AIM OF THE EXERCISE
Retype every line of the records below character for character, omitting the pictures from your answer.

:: EXCERPTED RECORDS

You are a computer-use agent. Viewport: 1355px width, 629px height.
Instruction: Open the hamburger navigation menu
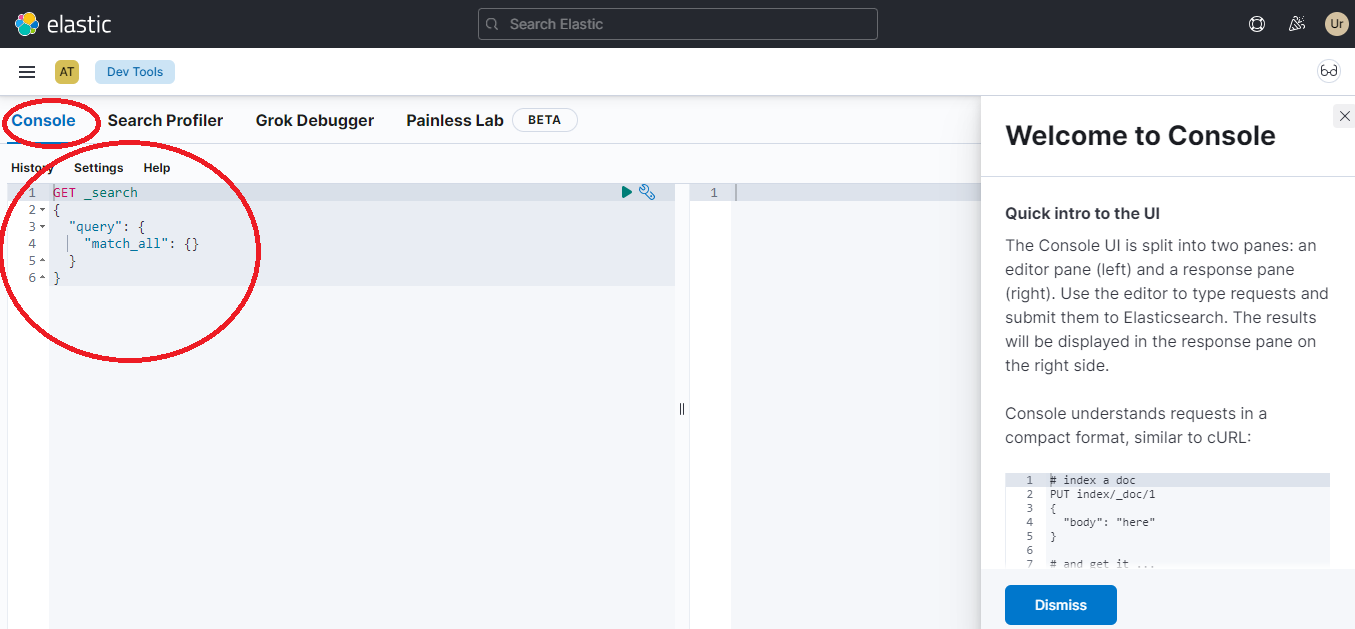27,72
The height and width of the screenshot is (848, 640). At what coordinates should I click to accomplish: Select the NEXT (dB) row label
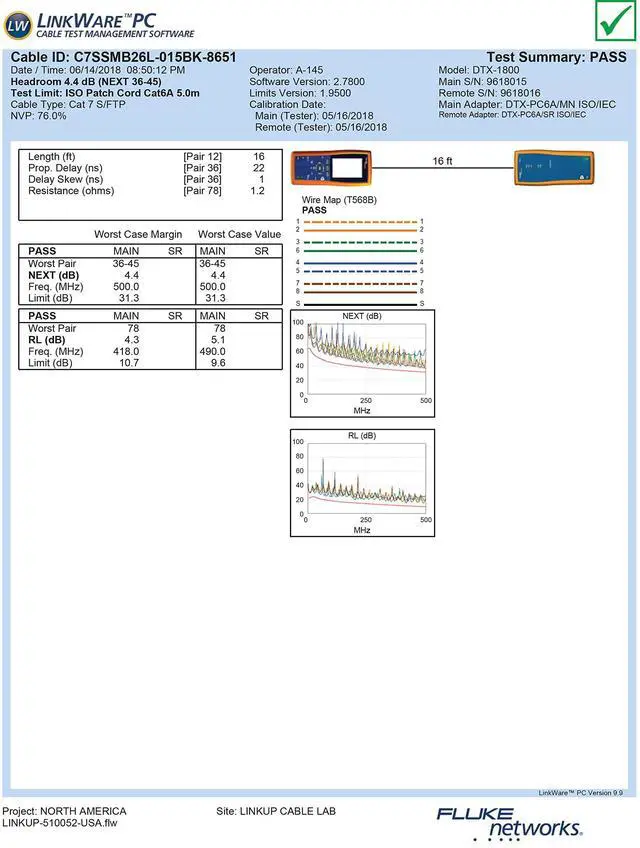coord(53,275)
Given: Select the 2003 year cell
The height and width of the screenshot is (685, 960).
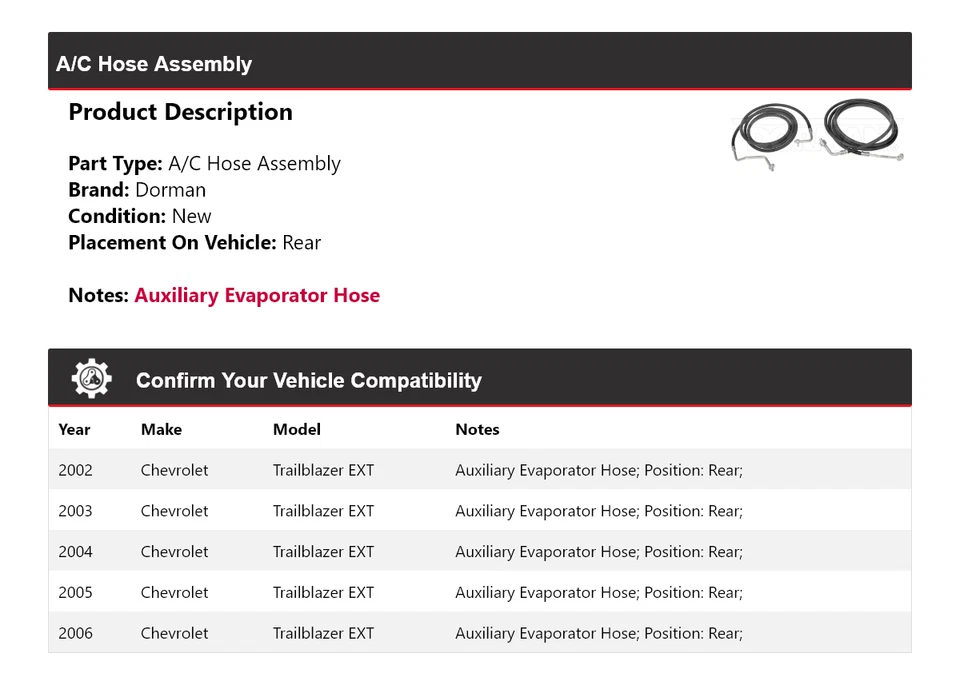Looking at the screenshot, I should pos(75,511).
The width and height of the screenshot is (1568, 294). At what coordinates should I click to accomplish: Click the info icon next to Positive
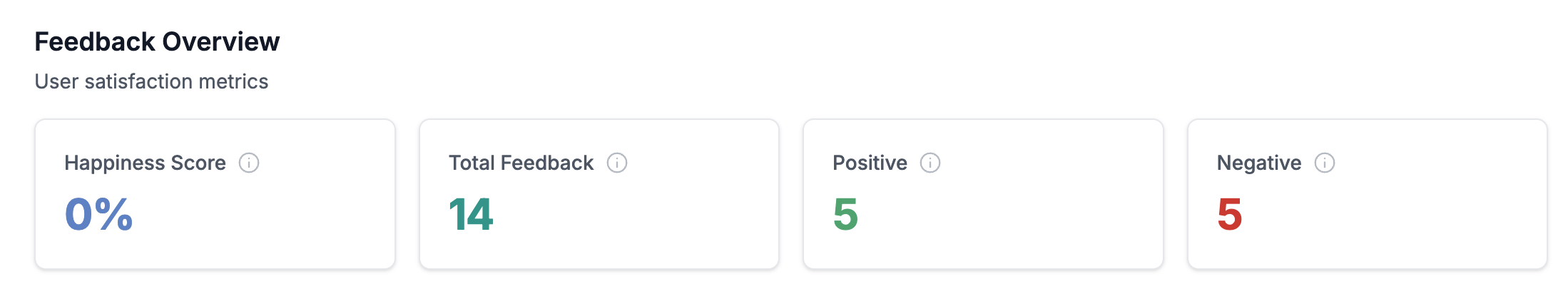[x=930, y=163]
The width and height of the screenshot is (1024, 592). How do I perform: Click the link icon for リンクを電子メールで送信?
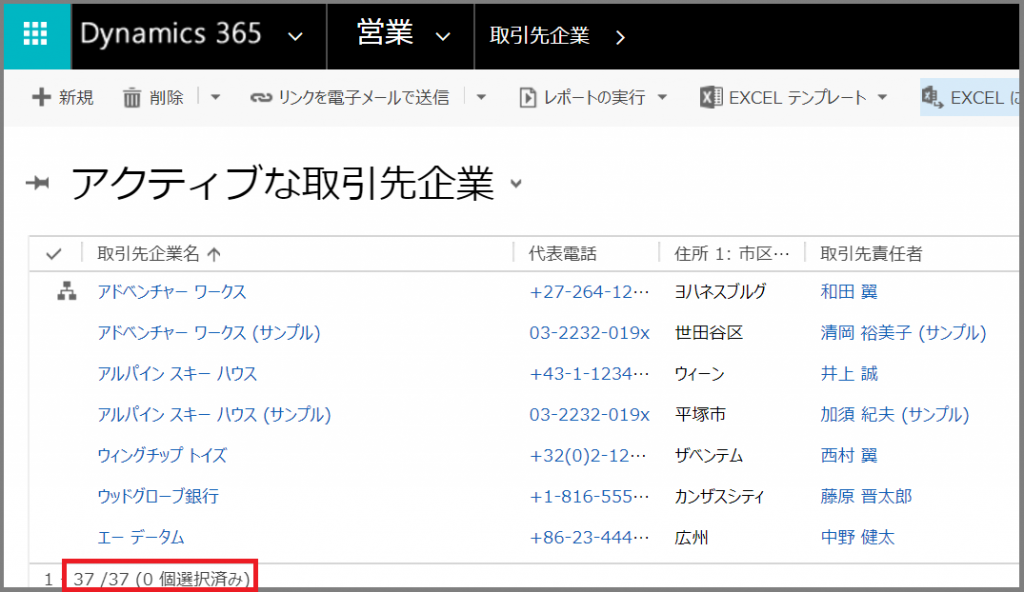260,97
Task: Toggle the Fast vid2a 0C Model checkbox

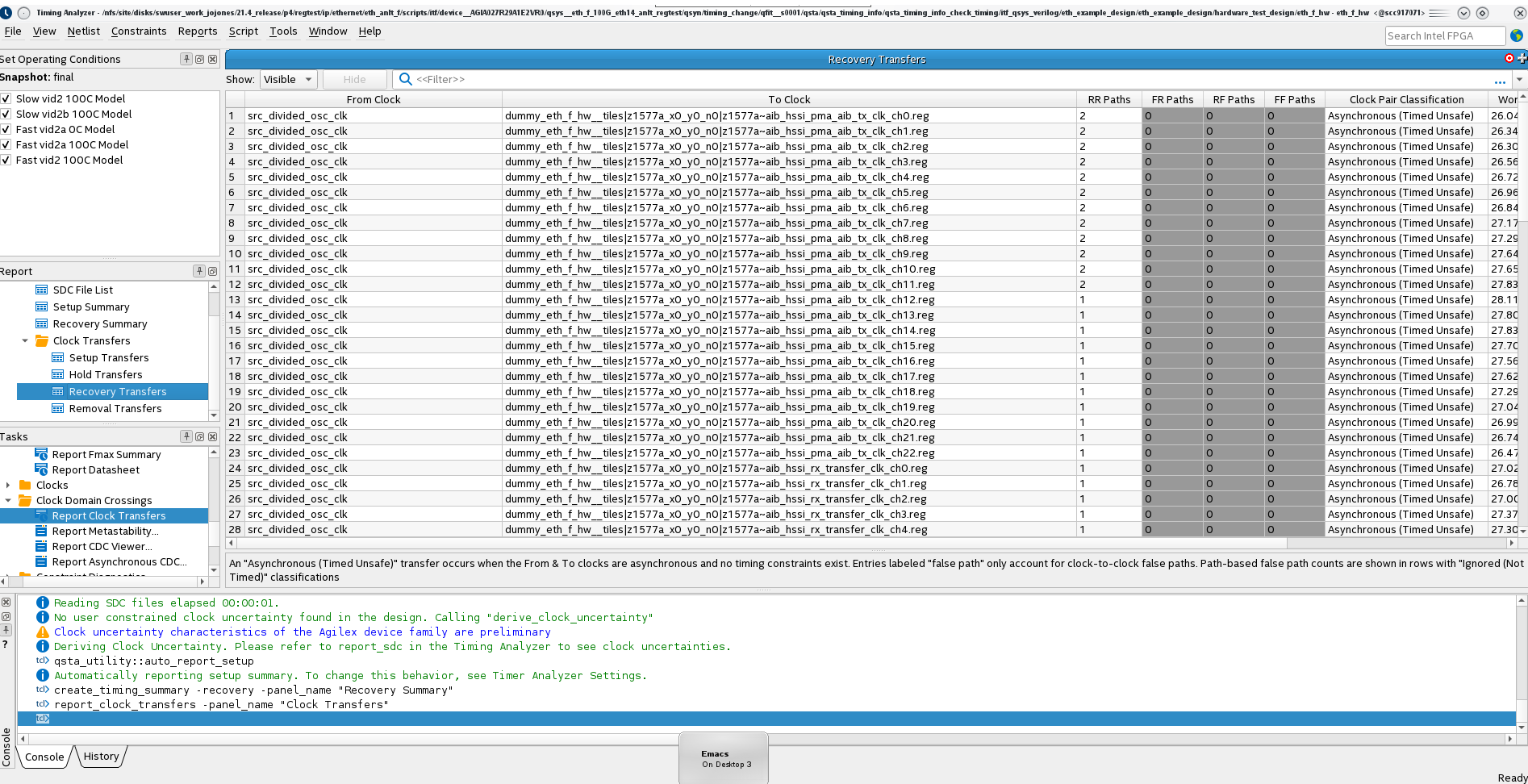Action: [x=6, y=129]
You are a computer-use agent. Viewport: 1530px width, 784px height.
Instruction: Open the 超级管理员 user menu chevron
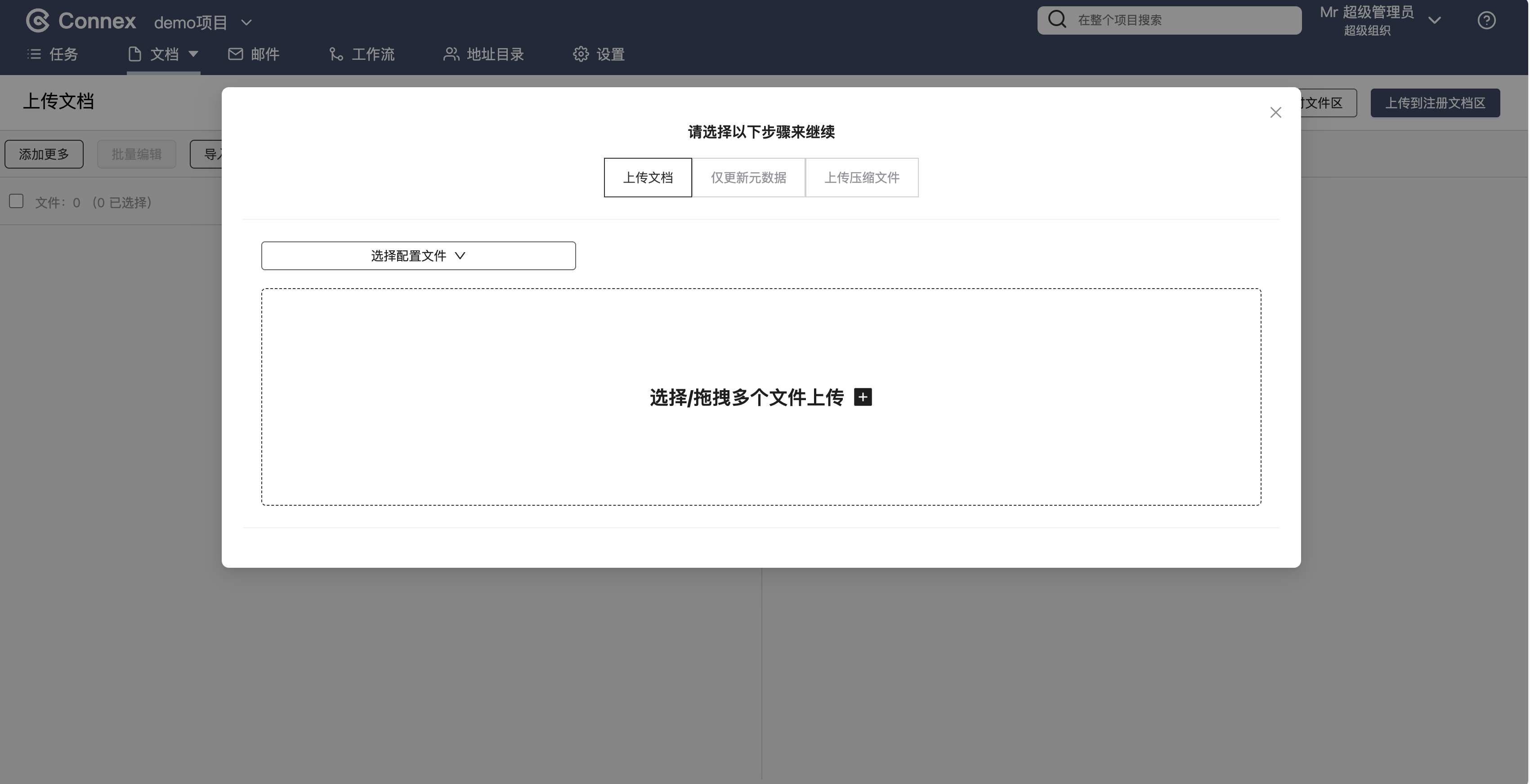[x=1434, y=21]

::::

ANSWER
You are a computer-use agent. Viewport: 1355px width, 629px height.
Instruction: Open the hamburger navigation menu
27,72
The height and width of the screenshot is (848, 640). At what coordinates should I click to accomplish: Select the NEXT (dB) row label
coord(53,275)
Given: Select the 2003 year cell
The height and width of the screenshot is (685, 960).
Looking at the screenshot, I should pos(75,511).
The width and height of the screenshot is (1568, 294). At what coordinates should I click to accomplish: Click the info icon next to Positive
[x=930, y=163]
The width and height of the screenshot is (1024, 592). How do I perform: Click the link icon for リンクを電子メールで送信?
260,97
Task: Toggle the Fast vid2a 0C Model checkbox

Action: [x=6, y=129]
You are a computer-use agent. Viewport: 1530px width, 784px height.
Instruction: Open the 超级管理员 user menu chevron
[x=1434, y=21]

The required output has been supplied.